The team conducted the study as part of planetary defense research, but discovered more than they could have imagined.

Using new high-resolution images of four craters taken over the past one million years, Gavin was able to map them in 3D.

The locations include Pantasma in Nicaragua, Bosumtwi in Ghana, Iturralde in Bolivia and Zhamanshin in Kazakhstan.

“We have drawn attention to four complex impact craters spanning the past ~1.0 Ma [one million] of the Earth’s history, mostly in tropical regions, with different target rock characteristics presentation.

The papers describe the analysis of Pantasma, which was documented as a nine-mile-wide crater left by an asteroid some 800,000 years ago, and it produced the equivalent of 660,000 megatons when it fell to Earth.
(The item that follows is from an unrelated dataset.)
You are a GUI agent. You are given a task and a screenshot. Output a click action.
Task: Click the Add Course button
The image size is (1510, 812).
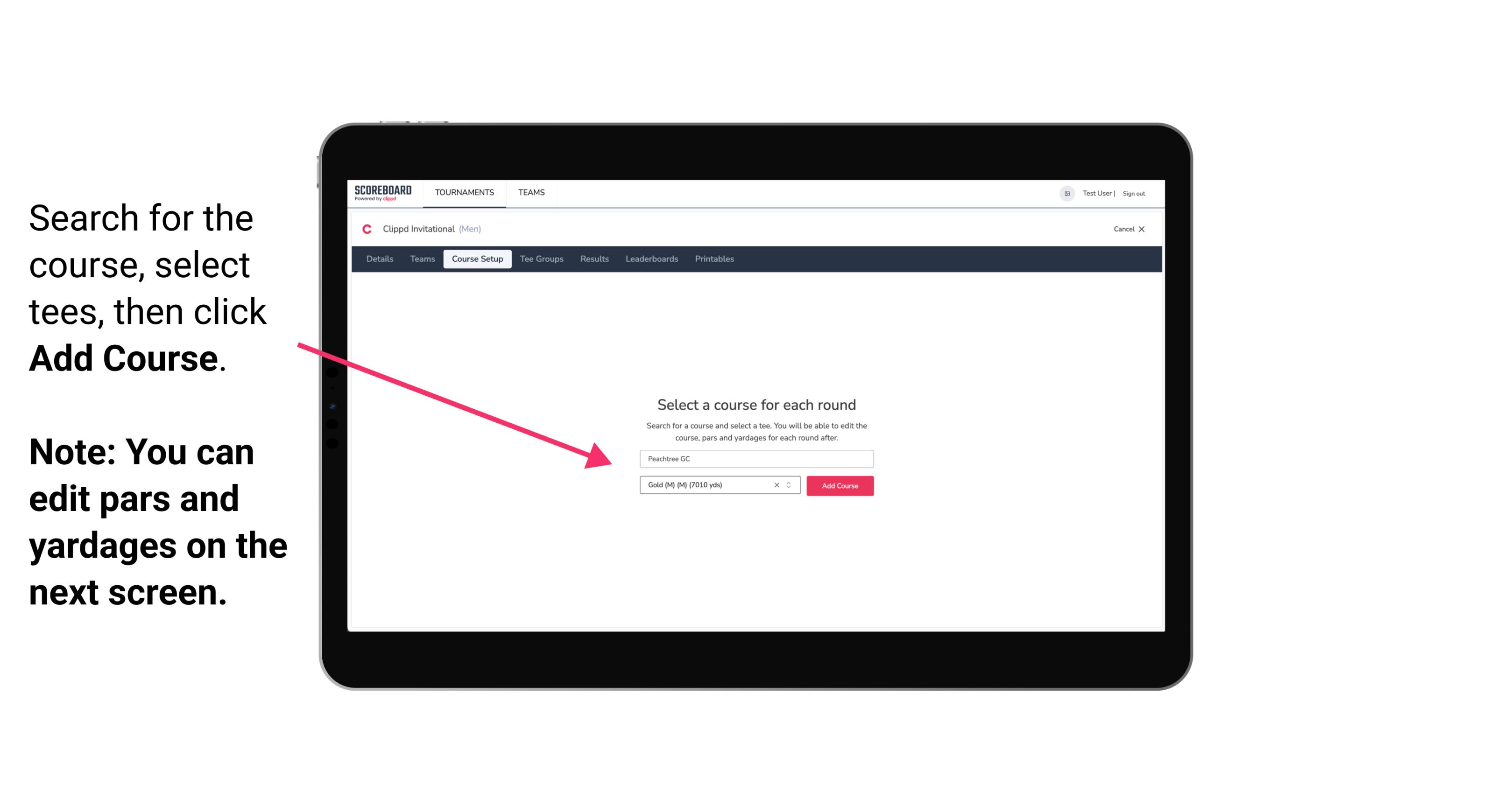[x=839, y=486]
Gavin’s reanalysis claims that the crater is 21 miles (34 km) wide and that the impact was equivalent to 727,000 megatons, enough to “blow some of the Earth’s atmosphere away and spread impact goggles worldwide.”

The papers describe the analysis of Pantasma, which was documented as a nine-mile-wide crater left behind by an asteroid some 800,000 years ago, and it produced the equivalent of 660,000 megatons when it fell to Earth.

“Reanalysis of the topography of Bosumtwi (Ghana) using the RPS method suggests an outer rim of 26.8 km with an inner peak ring (with deep cavity inside) of six miles,” Gavin and his team wrote.

“The perhaps more bizarre Zhamanshin impact feature in Kazakhstan reveals an outer probable rim at 18 miles,” the team wrote while previously documenting it was just seven miles.

The final site, Iturralde in Bolivia, was ten kilometers wide, but new data puts it at 30 kilometers.

However, not everyone agrees with Gavin’s findings.

Bill Bottke, a planetary dynamicist at the Southwest Research Institute in Boulder, Colorado, explained Science.org: ‘I’m skeptical. I want to see a lot more before I believe it.’

Data has predicted that an asteroid or comet 3,280 wide or larger hits Earth every 600,000 to 700,000 years, and if the new study is correct, that means four have hit our planet in the last million years alone.

Anna Łosiak, a crater researcher at the Polish Academy of Sciences, told Science.org she’s not convinced the newly found “edges” are part of the impact site.

“That would be really scary, because it would mean that we don’t understand what’s going on at all — and that there are a lot of space rocks that could come and make a mess,” she said.